The UCD Smurfit Business School has been ranked 48th in the world and 26th in Europe in the ranking of open enrolment programmes, according to the 2017 Financial Times Executive Education Rankings. The school was identified as the highest climber in the rankings, jumping 21 places since 2016.

The Smurfit School is the only Irish provider to feature in the open enrolment rankings. The Irish Management Institute (IMI) achieved 54th position globally and 25th in Europe in the customised programme ranking, based on schools which customise programmes for companies. The IMI is the only Irish provider to feature in this category.

IMD, based in Switzerland, and IESE Business School in Spain have tightened their grip on the top spots of the rankings, monopolising first and second places for both open-enrolment and customised programmes.

IMD comes top in the 2017 ranking of open-enrolment courses, available to all working managers. It also jumps two places to second in the ranking of customised programmes, which are tailor-made for corporate customers. IESE holds on to the top spot in the custom ranking and remains second in the open ranking.

Top two spots

It is the first time in the rankings’ 19-year history that two schools have between them held the top two spots in both categories.

The 2017 FT Executive Education Rankings include the best 85 customised programmes and the best 75 open-enrolment programmes worldwide. The rankings are based principally on measures of participants’ and clients’ satisfaction, as well as the schools’ growth in revenues, their international reach and faculty diversity.

In a statement, UCD said that Smurfit Executive Development school was ranked fourth for growth and repeat business, 36th for quality of faculty, 39th for teaching methods and material, and 42nd for aims achieved.

Prof Ciarán O’hÓgartaigh, dean of the UCD College of Business, said that “today’s achievement marks continued evidence of excellence as three of our programmes are now ranked in the Top 50 in the world by the FT”.

Last year more than 600 executives undertook various open-enrolment programmes at UCD Smurfit Executive Development, across a variety of disciplines. Programmes on offer include a range of short courses and industry programmes; 12 specialist Diplomas and two MSc pathway programmes.
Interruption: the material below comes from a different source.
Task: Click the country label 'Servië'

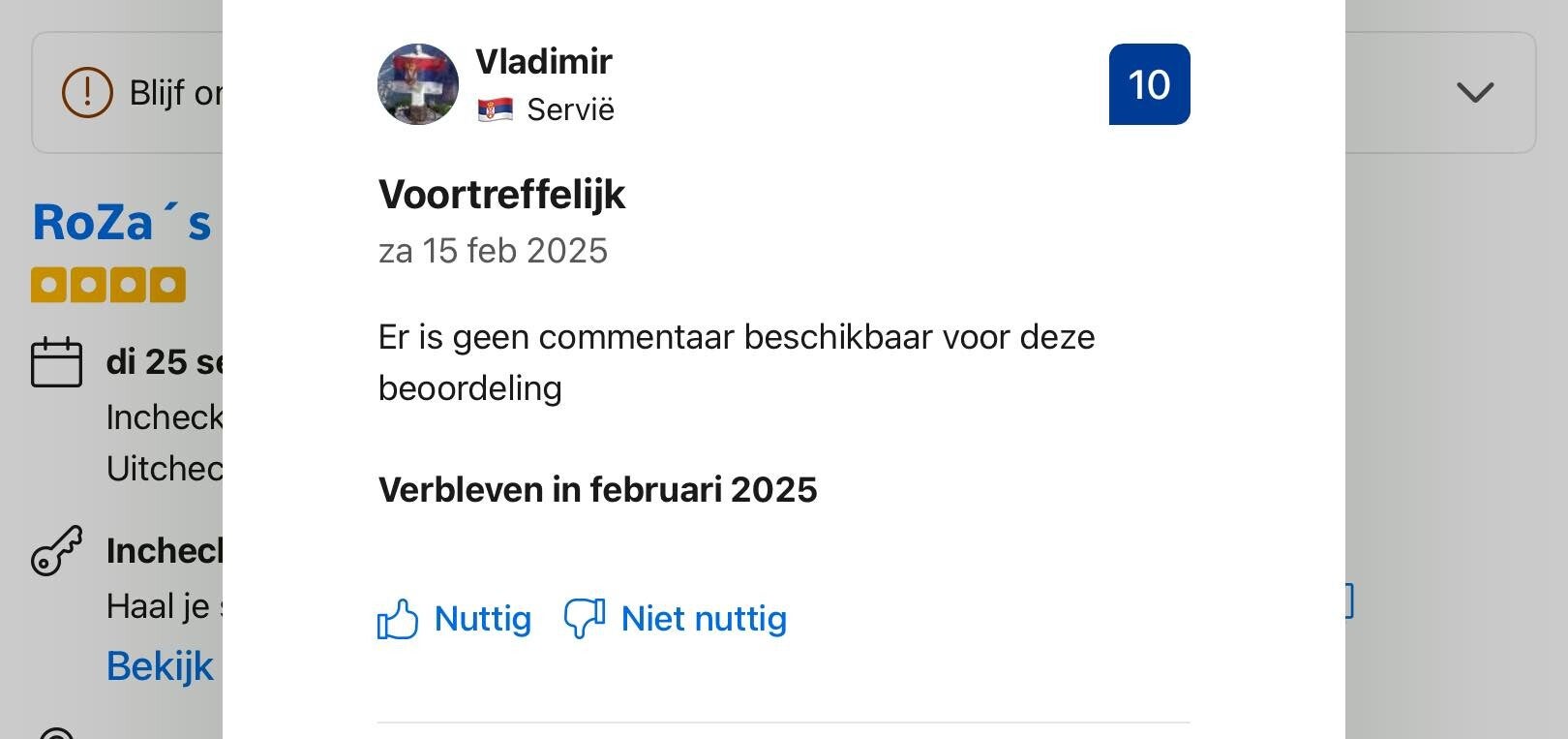Action: click(x=570, y=110)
Simon Boucher, chief executive of the Irish Management Institute: said that the IMI’s consistency in the rankings is a testament to the dedication of the school’s team
Simon Boucher, chief executive of the Irish Management Institute: said that the IMI’s consistency in the rankings is a testament to the dedication of the school’s team

The IMI said it had now retained its global ranking for customised programmes for a ninth consecutive year. It pointed out that the the IMI is now ranked 20th globally in the “future use” category, climbing 11 places. This measures whether companies would use the school for future programmes. In the “follow up” category, which measures the quality of follow-up offered after the course finishes, the IMI now sits in 24th place globally and fifth in the UK and Ireland.

Dedication

Dr Simon Boucher, CEO of IMI, said that the IMI’s consistency in the rankings is a testament to the dedication of the school’s team and the high reputation of the school in Ireland and internationally.

In the open ranking, IMD, in Lausanne, scores particularly highly in the top 10 criteria based on a survey of executives who attended programmes. It is ranked first in three criteria and in the top five for the remaining seven.

IMD participants praised the way their training pushed them out of their comfort zones and also the one-on-one coaching sessions tailored to their individual business situations. “It was an eye-opener about what a good leader is,” commented one participant. “We learnt about ourselves first, what drives us and why, in order to manage others.”